The lack of funding for renewables has delayed the deployment of clean energy that scientists say is needed to combat climate change. Rates are a key driver of new volatility.

That’s because clean-energy projects typically get most of their capital up front, and then pay back the debt over many years with the revenue they get from electricity customers. The prices that the developers can pay are usually agreed upon before the financing is completed, making it difficult to withstand price fluctuations.

“The renewable industry is very different from traditional business,” said Ramon Mendez, the former energy secretary of Uruguay, in a press conference on Wednesday. “Renewables is just a financial business.”

Widening the gap

Economic equality is also at risk.

Emerging economies were already reeling under borrowing conditions before interest rates began to rise. And the interest rate crisis can more easily destroy jobs in developing countries where the risk – whether caused by politics or economics – is higher.

“We don’t have time left to afford those kinds of complications,” said Taylor’s IRENA. He said that the high prices have some projects in low and middle income countries by creating “waiting.”

The impact affects the world economy, said Avinash Persaud, the climate representative for the Prime Minister of Barbados Mia Mottley, who started a plan to change the world currency more directing capital to small nations.

High interest rates in places like the US and the EU attract investors to safe investments, such as US Treasury bonds, Persaud said. That dries up capital that can go to emerging economies, which must raise their own interest rates to lure investors.

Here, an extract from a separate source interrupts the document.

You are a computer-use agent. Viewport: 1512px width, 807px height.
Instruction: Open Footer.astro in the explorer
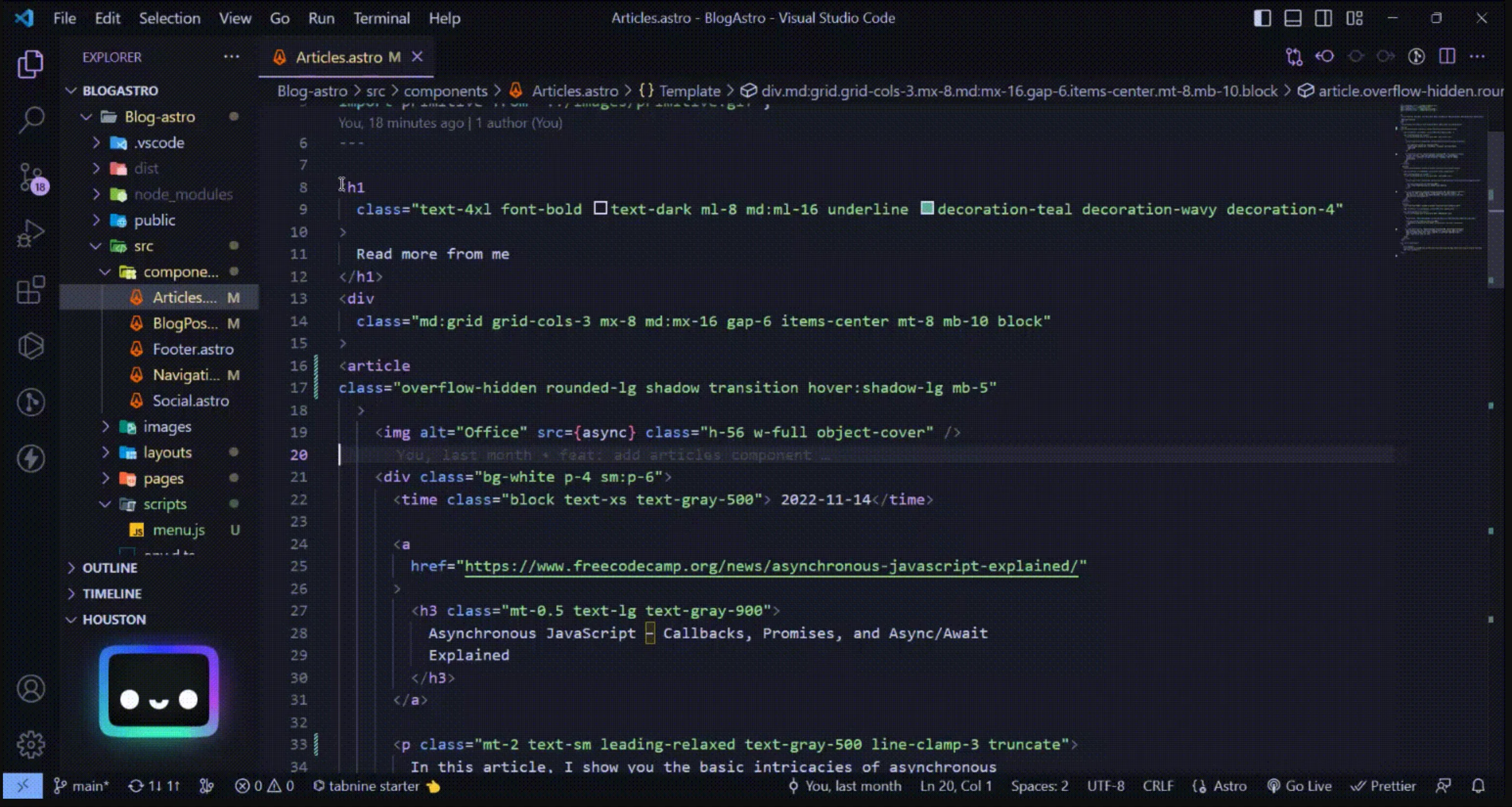click(x=193, y=349)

As a result, the cost of paying debts for countries that have been in debt for a long time has increased.

“We have seen the retreat of international capital, making it more difficult to make that green change in developing countries,” said Persaud in an interview.

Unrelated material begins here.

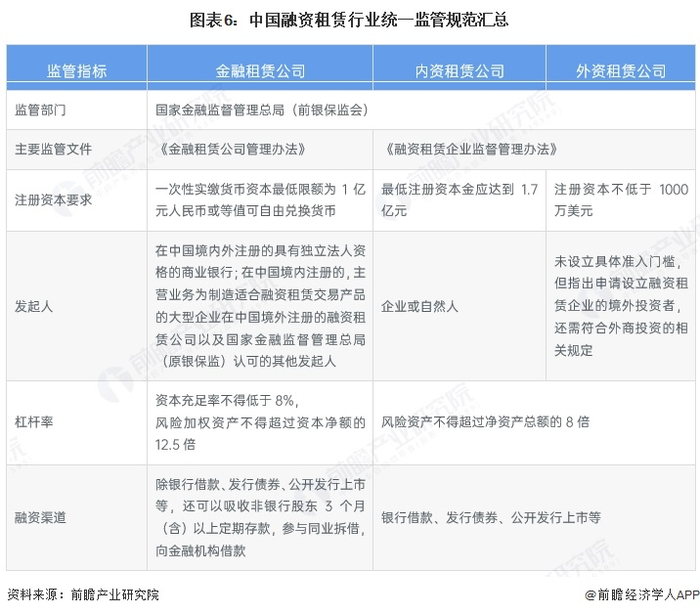Viewport: 700px width, 615px height.
Task: Click the 国家金融监督管理总局 cell text
Action: [x=262, y=110]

Although the majority of renewable energy production occurs in China, the US and the EU, according to the International Energy Agency, the developed world is projected to drive the majority of global warming in the future. The slowdown in investment in these markets makes the goal of tripling renewable energy more difficult, prompting more countries to cut back quickly. gas to prevent accidents.

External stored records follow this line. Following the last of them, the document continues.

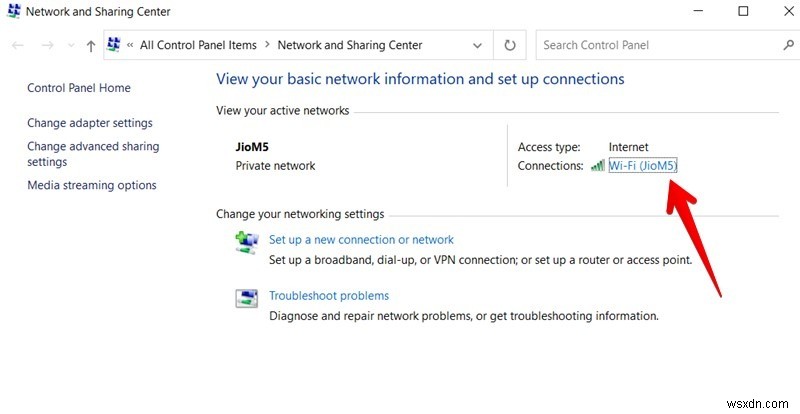Click the Forward navigation arrow
The height and width of the screenshot is (414, 800).
coord(46,45)
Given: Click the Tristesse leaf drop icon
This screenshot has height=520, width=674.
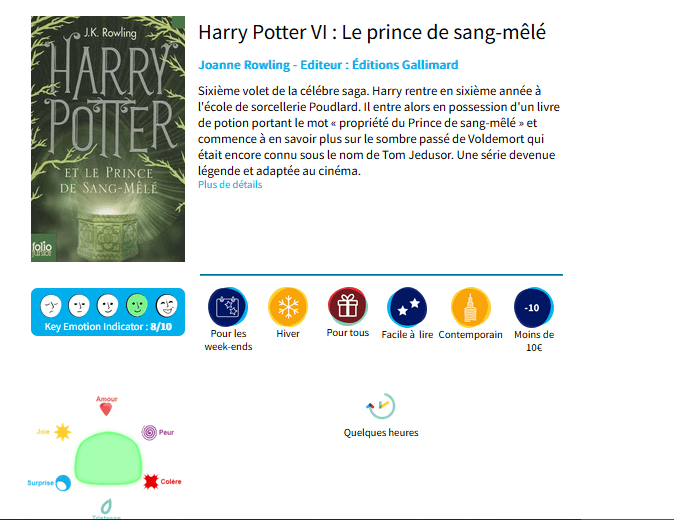Looking at the screenshot, I should pos(106,506).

“That’s a very difficult challenge that we have in front of us,” said Mike Hayes, the head of innovation for the research firm KPMG.

Debt relief is a challenge as global debt rose to 92 percent of gross domestic product last year, compared to 84 percent in 2019, according to the International Monetary Fund. This is why governments have less resources to devote to clean energy, KPMG said in a November report.

What to do?

Policymakers recognize the gap between global climate needs and the willingness of the private sector to finance. French President Emmanuel Macron suggested earlier this month that renewable energy projects should have lower interest rates than coal-fired power plants, which are still being built at an inconsistent pace. and price estimates.

That is why some people are left to work on basic solutions. An effort officially announced by the special representative of the United States John Kerry on December 3 will be use credit to switch developing countries to clean energy. Rockefeller is working in partnership with the Monetary Authority of Singapore and ACEN Corp. is based in the Philippines on a loan to offer incentives for mothballing the South Luzon Thermal Energy Corp. coal plant. in the Philippines and switch to renewable energy.

On December 1, the World Bank pledged to allocate 45 percent of its funding for the next fiscal year to value-based investments, about $40 billion.

The high rates are attracting government organizations such as the US International Development Finance Corp. to reach the depth of the emerging economy to limit investment records through financial instruments such as guaranteed loans and insurance policies for projects, said Jake Levine, the chief executive officer of the price

“Rising interest rates has been a challenge across the board, including in the US,” he told reporters. “But they have increased in our markets a challenge that has long been one of the main reasons that capital is not flowing at the level we need.”

Sara Schonhardt contributed to this report.